Following the approval of Proposal No. 5, on May 20, 2026, the Company filed the Amendment with the Secretary of State of the State of Delaware.

 

Proposal No. 6: Approval of the Senseonics Holdings, Inc. 2026 Equity Incentive Plan:

 

    Votes For     Votes
Against
    Abstained     Broker Non-
Votes
 
Approval of the Senseonics Holdings, Inc. 2026 Equity Incentive Plan       10,458,422         2,307,794         194,538        10,689,485  

 

Item 9.01 Financial Statements and Exhibits.

 

(d) Exhibits.

 

Exhibit    
Number   Description
     
3.1   Certificate of Amendment to Amended and Restated Certificate of Incorporation of the Registrant.
     
104   Cover Page Interactive Data (embedded within the Inline XBRL document).

 

 

 

 

SIGNATURES

 

Pursuant to the requirements of the Securities Exchange Act of 1934, the registrant has duly caused this report to be signed on its behalf by the undersigned hereunto duly authorized.

 

Date: May 20, 2026 SENSEONICS HOLDINGS, INC.

 

  By: /s/ Rick Sullivan
  Name: Rick Sullivan
  Title: Chief Financial Officer

 

 

 

FAQ

What major change to share authorization did Senseonics (SENS) approve?

Senseonics stockholders approved a charter amendment doubling authorized common stock from 70,000,000 to 140,000,000 shares. The change became effective May 20, 2026, after the Certificate of Amendment was filed with the Delaware Secretary of State, expanding capacity for future equity-related actions.

How many Senseonics (SENS) shares were represented at the 2026 annual meeting?

At the 2026 annual meeting, 23,650,239 Senseonics shares were present or represented by proxy. This represented 56.59% of the 41,795,466 shares outstanding as of the record date, providing sufficient participation to vote on all six proposals presented.

Did Senseonics (SENS) stockholders approve the 2026 Equity Incentive Plan?

Yes. Stockholders approved the Senseonics Holdings, Inc. 2026 Equity Incentive Plan with 10,458,422 votes for, 2,307,794 against, and 194,538 abstentions, along with 10,689,485 broker non-votes. This authorization supports continued use of equity-based compensation for directors, executives, and other eligible participants.

How often will Senseonics (SENS) hold say-on-pay advisory votes?

Stockholders favored holding advisory votes on named executive officer compensation every year. Votes on frequency were 10,790,815 for one year, 160,133 for two years, 994,902 for three years, and 1,014,904 abstentions, with 10,689,485 broker non-votes, leading the board to adopt an annual schedule.

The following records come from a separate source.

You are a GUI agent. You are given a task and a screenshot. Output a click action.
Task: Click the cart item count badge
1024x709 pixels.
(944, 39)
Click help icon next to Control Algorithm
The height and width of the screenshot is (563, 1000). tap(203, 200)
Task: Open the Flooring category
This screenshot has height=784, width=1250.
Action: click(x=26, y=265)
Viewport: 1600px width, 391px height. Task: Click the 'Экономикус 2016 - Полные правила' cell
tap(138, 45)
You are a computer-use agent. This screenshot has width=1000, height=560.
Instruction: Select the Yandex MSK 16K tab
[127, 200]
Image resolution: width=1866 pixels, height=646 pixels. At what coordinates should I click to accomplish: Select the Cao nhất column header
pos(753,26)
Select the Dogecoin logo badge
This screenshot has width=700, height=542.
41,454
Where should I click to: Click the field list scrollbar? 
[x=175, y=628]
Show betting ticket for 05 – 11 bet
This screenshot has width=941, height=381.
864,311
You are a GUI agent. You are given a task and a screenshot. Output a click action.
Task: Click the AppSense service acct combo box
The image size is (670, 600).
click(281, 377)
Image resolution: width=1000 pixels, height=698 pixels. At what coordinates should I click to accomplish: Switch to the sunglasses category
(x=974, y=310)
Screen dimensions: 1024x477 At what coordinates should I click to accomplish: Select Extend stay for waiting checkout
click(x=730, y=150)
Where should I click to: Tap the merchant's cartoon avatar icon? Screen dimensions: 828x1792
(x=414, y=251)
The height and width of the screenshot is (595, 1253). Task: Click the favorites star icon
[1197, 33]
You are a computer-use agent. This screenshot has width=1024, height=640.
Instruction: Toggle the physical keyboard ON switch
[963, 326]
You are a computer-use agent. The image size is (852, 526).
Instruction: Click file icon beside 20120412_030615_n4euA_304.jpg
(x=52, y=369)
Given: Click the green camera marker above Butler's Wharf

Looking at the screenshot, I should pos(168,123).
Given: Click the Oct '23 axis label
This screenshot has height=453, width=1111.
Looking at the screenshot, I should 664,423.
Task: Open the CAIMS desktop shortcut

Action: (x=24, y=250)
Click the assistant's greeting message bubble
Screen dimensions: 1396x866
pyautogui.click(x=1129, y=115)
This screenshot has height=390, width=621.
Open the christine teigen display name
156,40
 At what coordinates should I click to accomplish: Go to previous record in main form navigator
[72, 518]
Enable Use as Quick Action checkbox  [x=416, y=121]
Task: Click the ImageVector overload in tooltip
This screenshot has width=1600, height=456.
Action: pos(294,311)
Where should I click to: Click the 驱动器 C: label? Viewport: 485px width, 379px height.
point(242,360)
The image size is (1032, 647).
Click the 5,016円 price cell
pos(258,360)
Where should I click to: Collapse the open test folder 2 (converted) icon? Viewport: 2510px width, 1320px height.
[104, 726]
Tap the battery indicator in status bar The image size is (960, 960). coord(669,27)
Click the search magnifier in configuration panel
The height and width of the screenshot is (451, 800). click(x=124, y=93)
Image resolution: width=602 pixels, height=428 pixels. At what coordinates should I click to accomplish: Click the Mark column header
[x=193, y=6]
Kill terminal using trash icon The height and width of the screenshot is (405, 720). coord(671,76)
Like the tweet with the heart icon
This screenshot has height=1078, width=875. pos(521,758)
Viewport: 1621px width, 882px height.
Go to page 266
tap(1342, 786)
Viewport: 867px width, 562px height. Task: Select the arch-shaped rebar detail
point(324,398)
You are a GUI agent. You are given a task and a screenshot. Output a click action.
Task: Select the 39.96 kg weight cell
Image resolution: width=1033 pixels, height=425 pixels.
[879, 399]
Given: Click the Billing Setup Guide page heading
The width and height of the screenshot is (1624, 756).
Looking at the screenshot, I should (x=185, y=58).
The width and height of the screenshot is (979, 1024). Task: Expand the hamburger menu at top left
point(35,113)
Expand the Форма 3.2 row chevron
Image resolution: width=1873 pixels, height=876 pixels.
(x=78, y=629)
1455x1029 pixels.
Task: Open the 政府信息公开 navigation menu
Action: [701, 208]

Who is Senseonics’ (SENS) independent auditor for the year ending December 31, 2026?

KPMG LLP was ratified as Senseonics’ independent registered public accounting firm for the fiscal year ending December 31, 2026. The ratification received 21,085,578 votes for, 2,185,666 votes against, and 378,995 abstentions, reflecting strong overall support for the company’s external auditor selection.

Which directors were elected at the 2026 Senseonics (SENS) annual meeting?

Stockholders elected Timothy T. Goodnow, Francine R. Kaufman, and Sharon Larkin to serve as directors until the 2029 annual meeting. Each received over 10.8 million votes for and between about 2.0 and 2.2 million votes withheld, plus 10,689,485 broker non-votes in each case.